El anarquismo sin adjetivos es una idea que defiende que las diferentes escuelas de pensamiento anarquistas pueden y deben convivir simultáneamente. Da paso a la voluntariedad de las personas para elegir el tipo de asociación que considere cada cual más favorable y aboga por la libre experimentación de modelos políticos y económicos. Muy vinculado a este concepto, encontramos también en Nettlau el pananarquismo, que preconizó a principios del siglo XX. Es una filosofía política que aboga por el derecho de todo individuo para unirse o separarse libremente de la jurisdicción de cualquier ente de gobierno que elijan, sin ser forzados a abandonar el lugar donde viven.

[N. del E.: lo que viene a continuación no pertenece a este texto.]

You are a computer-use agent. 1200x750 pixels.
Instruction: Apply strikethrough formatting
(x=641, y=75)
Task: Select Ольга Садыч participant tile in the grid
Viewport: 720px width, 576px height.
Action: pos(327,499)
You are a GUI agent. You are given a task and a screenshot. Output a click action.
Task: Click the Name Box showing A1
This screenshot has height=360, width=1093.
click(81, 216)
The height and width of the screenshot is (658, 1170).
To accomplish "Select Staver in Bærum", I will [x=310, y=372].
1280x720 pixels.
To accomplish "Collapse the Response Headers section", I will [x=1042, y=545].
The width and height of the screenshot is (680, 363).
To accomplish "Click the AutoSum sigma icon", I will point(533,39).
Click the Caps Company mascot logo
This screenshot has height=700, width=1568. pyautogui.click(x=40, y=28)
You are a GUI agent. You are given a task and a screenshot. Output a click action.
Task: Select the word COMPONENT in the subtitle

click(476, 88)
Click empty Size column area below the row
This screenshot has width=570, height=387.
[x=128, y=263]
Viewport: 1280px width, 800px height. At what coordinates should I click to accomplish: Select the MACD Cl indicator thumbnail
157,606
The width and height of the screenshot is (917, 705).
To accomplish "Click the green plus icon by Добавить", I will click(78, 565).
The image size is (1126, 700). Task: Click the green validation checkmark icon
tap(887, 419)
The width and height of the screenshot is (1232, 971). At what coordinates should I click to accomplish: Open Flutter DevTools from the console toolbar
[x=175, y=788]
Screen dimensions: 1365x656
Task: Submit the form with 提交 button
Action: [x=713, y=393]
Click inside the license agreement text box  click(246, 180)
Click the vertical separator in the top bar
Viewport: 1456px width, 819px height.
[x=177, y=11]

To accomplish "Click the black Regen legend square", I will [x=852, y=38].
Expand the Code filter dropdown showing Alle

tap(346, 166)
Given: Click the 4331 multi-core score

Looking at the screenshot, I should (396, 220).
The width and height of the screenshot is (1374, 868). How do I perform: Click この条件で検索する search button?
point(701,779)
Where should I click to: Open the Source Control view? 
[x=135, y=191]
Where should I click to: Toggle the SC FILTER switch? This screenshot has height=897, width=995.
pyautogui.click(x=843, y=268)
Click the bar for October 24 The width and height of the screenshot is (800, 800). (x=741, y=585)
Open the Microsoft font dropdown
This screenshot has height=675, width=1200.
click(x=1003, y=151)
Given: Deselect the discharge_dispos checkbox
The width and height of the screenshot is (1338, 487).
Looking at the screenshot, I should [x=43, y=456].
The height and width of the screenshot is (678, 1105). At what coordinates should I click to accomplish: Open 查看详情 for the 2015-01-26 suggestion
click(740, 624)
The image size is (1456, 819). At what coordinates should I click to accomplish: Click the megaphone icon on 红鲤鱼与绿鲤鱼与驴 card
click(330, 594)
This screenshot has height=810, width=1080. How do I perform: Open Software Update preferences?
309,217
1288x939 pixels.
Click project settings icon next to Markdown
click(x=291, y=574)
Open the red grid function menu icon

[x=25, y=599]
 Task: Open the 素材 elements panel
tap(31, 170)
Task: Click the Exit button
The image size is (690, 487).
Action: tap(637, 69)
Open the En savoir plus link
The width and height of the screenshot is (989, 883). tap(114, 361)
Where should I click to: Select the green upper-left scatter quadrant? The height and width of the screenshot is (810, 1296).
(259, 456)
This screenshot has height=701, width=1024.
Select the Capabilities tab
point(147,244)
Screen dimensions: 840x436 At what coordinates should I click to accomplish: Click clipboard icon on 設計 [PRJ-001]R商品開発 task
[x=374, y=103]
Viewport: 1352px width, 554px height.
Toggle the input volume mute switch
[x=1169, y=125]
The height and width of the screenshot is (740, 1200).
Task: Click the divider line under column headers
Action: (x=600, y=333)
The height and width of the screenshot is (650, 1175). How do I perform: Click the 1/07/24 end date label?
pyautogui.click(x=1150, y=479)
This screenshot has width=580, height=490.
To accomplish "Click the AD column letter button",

Nettlau estudió lenguas y literaturas celtas en Viena, obtuvo a los veintitrés años el título de doctor en la Universidad de Leipzig con una tesis sobre la gramática de la lengua Címbrica. Sin embargo, se concentró rápidamente en la compilación de importantes documentos de la historia del movimiento anarquista. Para esta labor viajó a través de Europa y vivió en Londres. Desde 1885 a 1890, perteneció a la Liga Socialista, donde conoció al activista británico William Morris, y a partir de 1895, perteneció al Freedom Group, y participó en numerosas publicaciones anarquistas. También durante estos años conoció a otros destacados pensadores libertarios, como Piotr Kopotkin o Errico Malatesta, y además accede a las correspondencias de numerosos anarquistas de mediados del siglo XIX. Escribirá las biografías de Mikhail Bakunin o Élisée Reclus, entre otros. Nettlau mantuvo siempre contacto con España manteniendo una gran afinidad con personalidades como Federico Urales (pseudónimo de Juan Montseny) e interesándose por la documentación sobre la Primera Internacional que se conservaba en Barcelona.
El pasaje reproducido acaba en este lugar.